Dhafer Ben Khalifa, presidente del Collectif Créatif
"Dobbiamo anche lavorare insieme. Gli artisti devono trovare dei partner e non devono aspettare che sia lo Stato a riunirli. Devono essere proattivi. Ma condivido l'idea che si debba fare di più per i creativi. Credo che il pensiero creativo debba essere ulteriormente introdotto nel servizio pubblico. La Tunisia ha molte scuole di design e di arte. Gli studenti vengono stimolati a essere creativi e a pensare fuori dagli schemi, ma una volta diplomati non riescono a relazionarsi con le istituzioni pubbliche. L'inclusione dei designer come pensatori audaci consentirà un approccio più incentrato sull'uomo all'interno del servizio pubblico". Altre questioni hanno a che fare con le conoscenze e le competenze. "Per esempio, non siamo esperti di clima e di azione per il clima. Molte altre ONG fanno un ottimo lavoro in questo campo e noi abbiamo molto da imparare da loro. Viceversa, loro possono imparare da noi come coinvolgere le comunità". È quindi necessaria una maggiore collaborazione. "Vogliamo creare una rete di advocacy, per raggruppare ONG e attori. Dobbiamo coinvolgere le comunità attraverso l'arte e il lavoro creativo, cercare di trovare un approccio adeguato e quindi aiutare a trovare altri attori esperti di azione per il clima. Ci aiuterebbero con i contenuti adeguati".

Ma questo collegamento e questa collaborazione non si realizzano automaticamente. "Spesso pensiamo che qualcuno debba fare il lavoro di collegamento e organizzare gli incontri. Altrimenti non succederà nulla. Ma siamo noi a dover iniziare, non dobbiamo aspettare gli altri".

El Warcha, Collaborative Design Studio © Collectif Créatif 

Livello più ampio

Il governo ha un ruolo importante da svolgere nelle attività di arte e giustizia climatica. "La società civile è uno spazio per sperimentare e pensare in modo creativo, ma quando si tratta di implementare a un livello più ampio, non si può fare affidamento sulle ONG". 

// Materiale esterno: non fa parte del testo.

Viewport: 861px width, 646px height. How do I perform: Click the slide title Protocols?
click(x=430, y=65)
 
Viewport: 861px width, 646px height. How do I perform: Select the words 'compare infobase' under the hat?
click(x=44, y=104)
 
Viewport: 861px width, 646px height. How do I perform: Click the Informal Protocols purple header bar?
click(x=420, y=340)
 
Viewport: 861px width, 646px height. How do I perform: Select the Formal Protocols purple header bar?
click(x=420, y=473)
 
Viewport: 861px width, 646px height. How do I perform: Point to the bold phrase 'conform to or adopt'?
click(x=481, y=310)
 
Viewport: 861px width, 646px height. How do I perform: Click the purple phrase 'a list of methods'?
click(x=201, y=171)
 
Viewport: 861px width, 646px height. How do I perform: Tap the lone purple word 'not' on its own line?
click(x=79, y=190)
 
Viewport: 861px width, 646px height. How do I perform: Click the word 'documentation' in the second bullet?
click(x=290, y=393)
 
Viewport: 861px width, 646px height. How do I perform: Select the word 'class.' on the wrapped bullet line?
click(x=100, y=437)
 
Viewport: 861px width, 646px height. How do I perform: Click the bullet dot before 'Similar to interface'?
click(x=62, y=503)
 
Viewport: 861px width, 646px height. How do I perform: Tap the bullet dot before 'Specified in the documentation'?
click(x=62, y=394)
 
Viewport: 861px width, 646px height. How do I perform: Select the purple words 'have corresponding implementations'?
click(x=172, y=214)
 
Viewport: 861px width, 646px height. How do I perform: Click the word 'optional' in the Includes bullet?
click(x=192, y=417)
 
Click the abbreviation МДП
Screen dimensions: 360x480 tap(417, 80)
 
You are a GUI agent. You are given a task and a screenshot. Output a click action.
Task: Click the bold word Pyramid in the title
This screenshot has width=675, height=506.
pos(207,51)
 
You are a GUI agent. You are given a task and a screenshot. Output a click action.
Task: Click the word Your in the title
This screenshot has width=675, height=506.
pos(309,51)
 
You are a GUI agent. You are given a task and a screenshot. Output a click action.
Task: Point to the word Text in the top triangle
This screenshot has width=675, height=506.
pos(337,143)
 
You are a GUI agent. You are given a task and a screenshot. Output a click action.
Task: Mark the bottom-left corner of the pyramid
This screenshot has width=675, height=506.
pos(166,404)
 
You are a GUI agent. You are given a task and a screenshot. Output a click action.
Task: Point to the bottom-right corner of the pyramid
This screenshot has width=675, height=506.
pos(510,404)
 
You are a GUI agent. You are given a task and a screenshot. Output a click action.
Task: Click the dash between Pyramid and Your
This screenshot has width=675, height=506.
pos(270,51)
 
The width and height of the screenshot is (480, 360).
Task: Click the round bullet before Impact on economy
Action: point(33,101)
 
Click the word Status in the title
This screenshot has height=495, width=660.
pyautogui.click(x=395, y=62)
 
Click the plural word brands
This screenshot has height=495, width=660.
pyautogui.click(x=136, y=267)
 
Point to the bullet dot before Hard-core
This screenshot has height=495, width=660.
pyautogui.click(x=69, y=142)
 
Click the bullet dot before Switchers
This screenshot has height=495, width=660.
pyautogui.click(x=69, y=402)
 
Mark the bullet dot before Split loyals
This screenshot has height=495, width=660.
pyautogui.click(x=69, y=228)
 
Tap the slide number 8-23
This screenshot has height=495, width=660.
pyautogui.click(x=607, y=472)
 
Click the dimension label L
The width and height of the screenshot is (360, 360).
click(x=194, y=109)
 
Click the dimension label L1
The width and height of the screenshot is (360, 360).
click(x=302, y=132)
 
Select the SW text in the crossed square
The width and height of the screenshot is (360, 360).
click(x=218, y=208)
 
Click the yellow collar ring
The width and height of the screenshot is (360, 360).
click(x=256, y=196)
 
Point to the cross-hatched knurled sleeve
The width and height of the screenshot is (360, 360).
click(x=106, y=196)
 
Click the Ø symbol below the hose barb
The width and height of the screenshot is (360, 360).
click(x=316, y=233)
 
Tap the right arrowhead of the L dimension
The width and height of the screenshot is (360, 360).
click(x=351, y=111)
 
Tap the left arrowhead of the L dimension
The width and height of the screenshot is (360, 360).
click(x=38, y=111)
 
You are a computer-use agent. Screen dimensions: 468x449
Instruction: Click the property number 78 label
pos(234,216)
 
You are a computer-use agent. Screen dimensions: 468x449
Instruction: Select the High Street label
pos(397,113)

Anche le aziende possono partecipare, aggiunge. "Possono finanziare queste attività attraverso i loro programmi di responsabilità sociale. Inoltre, offrono loro l'opportunità di condividere e integrare le loro conoscenze industriali o di altro tipo". L'organizzazione collabora con il Comune di Tunisi. "Stanno imparando come raggiungere le comunità. Sono molto criticati e devono capire l'importanza di lavorare con le ONG, ma stanno imparando". Il Collectif Créatif ha mai subito aggressioni? "Abbiamo riscontrato solo pochi problemi. Cerchiamo di essere prudenti quando siamo nella medina, che è un quartiere piuttosto popolare. Non vogliamo essere quei creativi che promuovono la cultura della gentrificazione. Vogliamo creare spazi inclusivi, cercando di rispettare gli abitanti. Gli artisti sono molto individualisti e tendono a lavorare da soli, ma hanno bisogno di collaborare se vogliono portare un cambiamento e sensibilizzare l'opinione pubblica". Ma lo spazio pubblico è abbastanza nuovo in Tunisia, aggiunge. "Prima del 2011 non era comune. Vediamo che alcune persone sono infastidite, per esempio dal rumore o da altro". Parlare aiuta molto, dice. "Andiamo dagli abitanti, li coinvolgiamo. Ciò è stato facilitato anche dal fatto che molti dei nostri partecipanti vivono già lì". Eco'logic ha bisogno di ulteriori sviluppi, dice Ben Khalifa. "Le sessioni precedenti erano incentrate solo sui concetti di cambiamento climatico. 

Le sessioni future coinvolgeranno ancora di più le comunità. "Per esempio, un'opera d'arte che si schieri contro la Fast Fashion e i rifiuti tessili dovrebbe essere esposta nei negozi di seconda mano della Medina o in uno spazio simile legato al tema".